» **DAFTAR**
========

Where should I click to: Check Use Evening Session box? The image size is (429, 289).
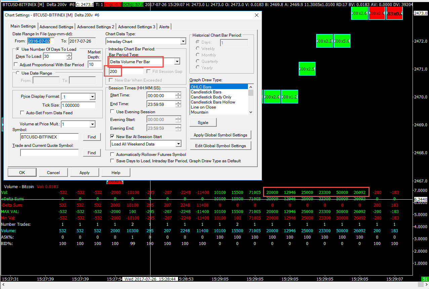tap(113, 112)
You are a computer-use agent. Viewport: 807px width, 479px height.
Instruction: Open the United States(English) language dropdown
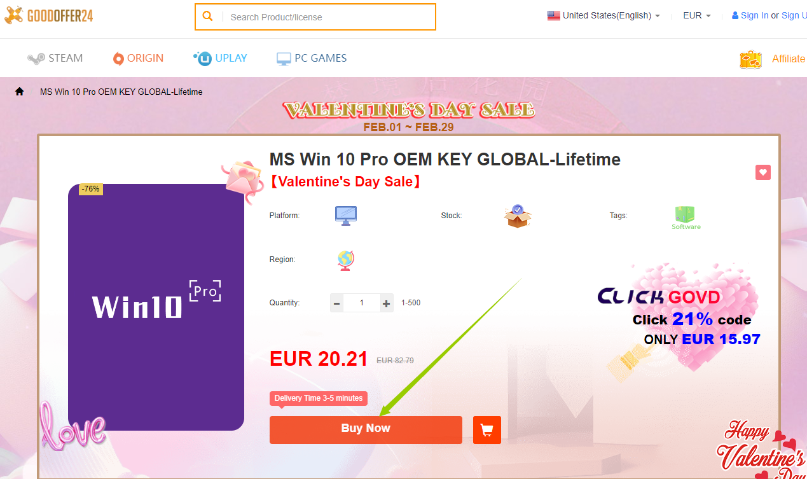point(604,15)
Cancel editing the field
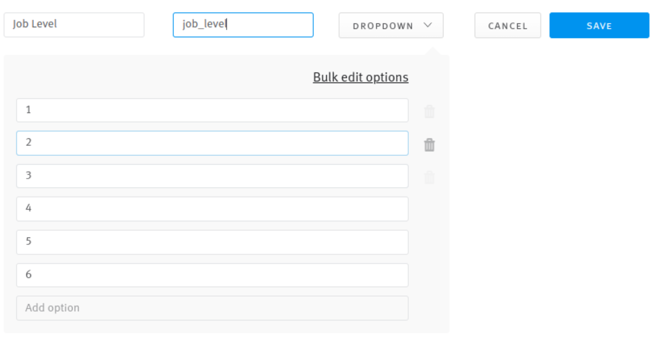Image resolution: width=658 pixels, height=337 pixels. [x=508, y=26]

========

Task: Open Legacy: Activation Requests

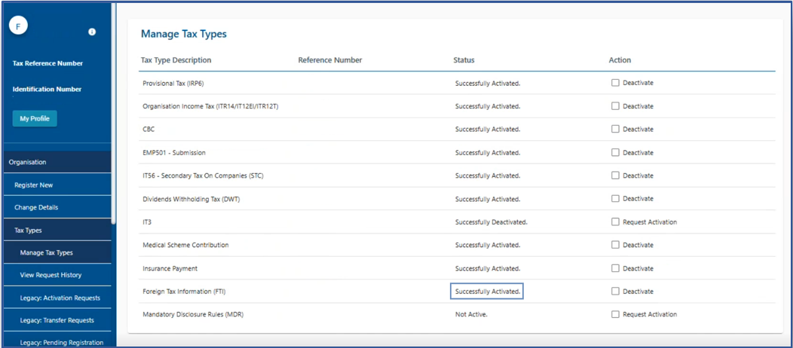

========

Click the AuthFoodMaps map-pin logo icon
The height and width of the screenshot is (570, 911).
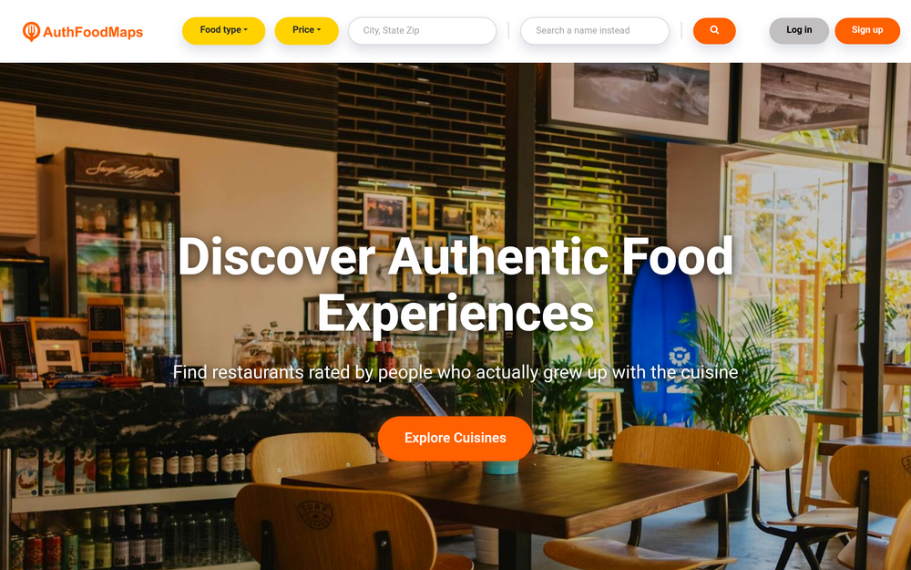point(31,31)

========

Tuliskan ulang baris mulai dari baris yang memuat "Where should I" sampai dengan baris yang memuat "Image resolution: width=658", dengan mengganti "dropdown" menjadi "menu" dan membiarkan bagian lain tetap sama. Jangan sertakan gambar dalam jawaban.

» **JAWABAN TUGAS**
Where should I click to: Check Use Evening Session box? The image size is (429, 289).
tap(113, 112)
You are a computer-use agent. Viewport: 807px width, 479px height.
Instruction: Open the United States(English) language menu
point(604,15)
Cancel editing the field
Image resolution: width=658 pixels, height=337 pixels. [x=508, y=26]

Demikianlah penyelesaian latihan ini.